Archive for February, 2011

Reckless Courage

Sunday, February 13th, 2011

The Book of the Week is “Reckless Courage” by William Fuller with Jack Haines, published in 2004.  This book focuses on a family living in Stavanger, Norway during World War II.  It also provides a bit of Norwegian history.  One of the family’s sons, Gunnar, a teenager, risked his life needlessly to irk the enemy in various little ways, out of anger against the German occupation of Norway.

Before getting to the heart of the story, this blogger would like to convey some information about the Norwegian education system (at least during WWII):  Students in a given class had the same teacher for their entire seven years in elementary school.  Almost all of the teachers were men, and teaching was a highly regarded profession.  Most schools started every morning with a Lutheran prayer and hymn.

When Russia invaded Finland in late 1939, Norway sympathized with Finland, as “Norwegians felt a special closeness with the Finns, who they saw as hardy like themselves, not soft and effete like the Danes and Swedes.”  October 1942 saw the Gestapo abducting Norwegian Jews– half of whom were assisted by various good-samaritan groups and individuals, in escaping to Sweden.

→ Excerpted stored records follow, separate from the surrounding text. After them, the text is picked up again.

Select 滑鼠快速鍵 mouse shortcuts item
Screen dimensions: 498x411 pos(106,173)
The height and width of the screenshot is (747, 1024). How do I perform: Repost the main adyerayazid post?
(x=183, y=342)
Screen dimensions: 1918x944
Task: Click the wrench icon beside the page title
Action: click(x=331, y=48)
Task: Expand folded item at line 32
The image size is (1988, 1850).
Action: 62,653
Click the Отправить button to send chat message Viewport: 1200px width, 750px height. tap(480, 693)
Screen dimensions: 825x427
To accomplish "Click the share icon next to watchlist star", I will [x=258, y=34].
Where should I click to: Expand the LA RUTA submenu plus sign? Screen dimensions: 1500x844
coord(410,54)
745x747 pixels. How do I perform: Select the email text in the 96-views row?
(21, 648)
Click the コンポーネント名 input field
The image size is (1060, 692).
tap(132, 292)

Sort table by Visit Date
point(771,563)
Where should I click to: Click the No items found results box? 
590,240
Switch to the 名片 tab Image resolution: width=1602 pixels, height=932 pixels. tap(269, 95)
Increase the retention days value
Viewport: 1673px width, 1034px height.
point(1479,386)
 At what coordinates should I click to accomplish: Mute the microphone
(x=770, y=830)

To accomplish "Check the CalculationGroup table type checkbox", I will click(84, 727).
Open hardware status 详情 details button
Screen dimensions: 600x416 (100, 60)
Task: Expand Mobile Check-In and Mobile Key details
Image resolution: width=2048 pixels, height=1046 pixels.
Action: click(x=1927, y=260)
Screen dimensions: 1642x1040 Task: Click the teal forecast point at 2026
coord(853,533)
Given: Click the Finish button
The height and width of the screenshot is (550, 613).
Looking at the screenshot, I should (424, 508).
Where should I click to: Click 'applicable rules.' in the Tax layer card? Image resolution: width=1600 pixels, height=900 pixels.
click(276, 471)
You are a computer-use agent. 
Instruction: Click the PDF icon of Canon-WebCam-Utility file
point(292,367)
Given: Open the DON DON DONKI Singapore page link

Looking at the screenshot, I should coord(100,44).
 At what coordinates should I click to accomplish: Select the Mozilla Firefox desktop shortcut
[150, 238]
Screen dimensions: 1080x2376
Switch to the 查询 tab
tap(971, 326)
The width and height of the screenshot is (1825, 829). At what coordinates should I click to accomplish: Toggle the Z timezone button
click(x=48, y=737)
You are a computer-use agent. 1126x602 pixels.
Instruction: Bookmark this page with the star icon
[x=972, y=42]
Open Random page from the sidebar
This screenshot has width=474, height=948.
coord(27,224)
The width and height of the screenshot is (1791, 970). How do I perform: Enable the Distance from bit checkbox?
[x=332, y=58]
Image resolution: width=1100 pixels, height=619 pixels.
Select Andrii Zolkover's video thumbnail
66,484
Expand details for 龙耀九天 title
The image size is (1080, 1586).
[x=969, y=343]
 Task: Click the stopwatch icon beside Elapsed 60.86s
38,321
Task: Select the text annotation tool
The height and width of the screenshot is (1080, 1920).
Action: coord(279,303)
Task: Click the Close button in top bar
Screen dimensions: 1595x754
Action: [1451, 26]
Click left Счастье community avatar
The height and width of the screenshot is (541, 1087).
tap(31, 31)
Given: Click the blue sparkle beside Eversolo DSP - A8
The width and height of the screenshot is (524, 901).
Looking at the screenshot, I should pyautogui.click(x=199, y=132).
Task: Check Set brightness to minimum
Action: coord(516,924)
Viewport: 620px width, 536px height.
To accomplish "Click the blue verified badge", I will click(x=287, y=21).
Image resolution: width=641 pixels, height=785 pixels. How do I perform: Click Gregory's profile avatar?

On more than one occasion, the aforementioned Gunnar, without being caught, was able to relieve German soldiers of their firearms when they had let down their guard.  There was a close call, however, when an officer at the hotel where Gunnar worked, threatened to search Gunnar’s house.  The teen was shaking in his shoes, as, “In his basement were a machine gun, three pistols, ammunition and a few grenades thrown in for good measure.”  Luckily, the officer did not follow through on the threat.

Read the book for more of Gunnar’s adventures and interesting thoughts on how the course of the war was changed by various incidents.

My Childhood

Sunday, February 6th, 2011

The Book of the Week is “My Childhood” by Maxim Gorky, first published in 1913.  This slim volume describes the first sad ten years of Gorky’s life (1868-1878), although throughout, neither dates nor place-names are specified.  Gorky’s father died when he was very young, and his mother chose not to live with the author and her parents.  His (maternal) grandfather was physically and verbally abusive toward him and his grandmother.  Alcohol and violence flowed freely among them and his uncles, who ran a fabric-dyeing business.  Gorky felt his character was shaped by the “various simple obscure people” he met while growing up.  He learned to accept the way the Russians did, that “through the poverty and squalor of their lives, suffering comes as a diversion, is turned into a game and they play at it like children and rarely feel ashamed of their misfortune.”

His grandmother gave birth to eighteen children, but it was not made clear how many survived.  She frequently told him stories and advised him on culinary and religious matters.  Her meager income was derived by lace-making.  She had learned the craft at ten years of age from her mother who had become crippled.  Thereafter, they did not need to beg anymore.  Sometimes Gorky’s mother put in a brief appearance and later she quickly disappeared, leaving nothing at all to be remembered by.  He began short-lived bouts of formal education, and endured Bible-related and poetry teachings from his grandparents.  By the end of his first decade, Gorky had fallen in with a crowd of kids his own age with whom he hung out on the streets, and was taking care of a baby brother.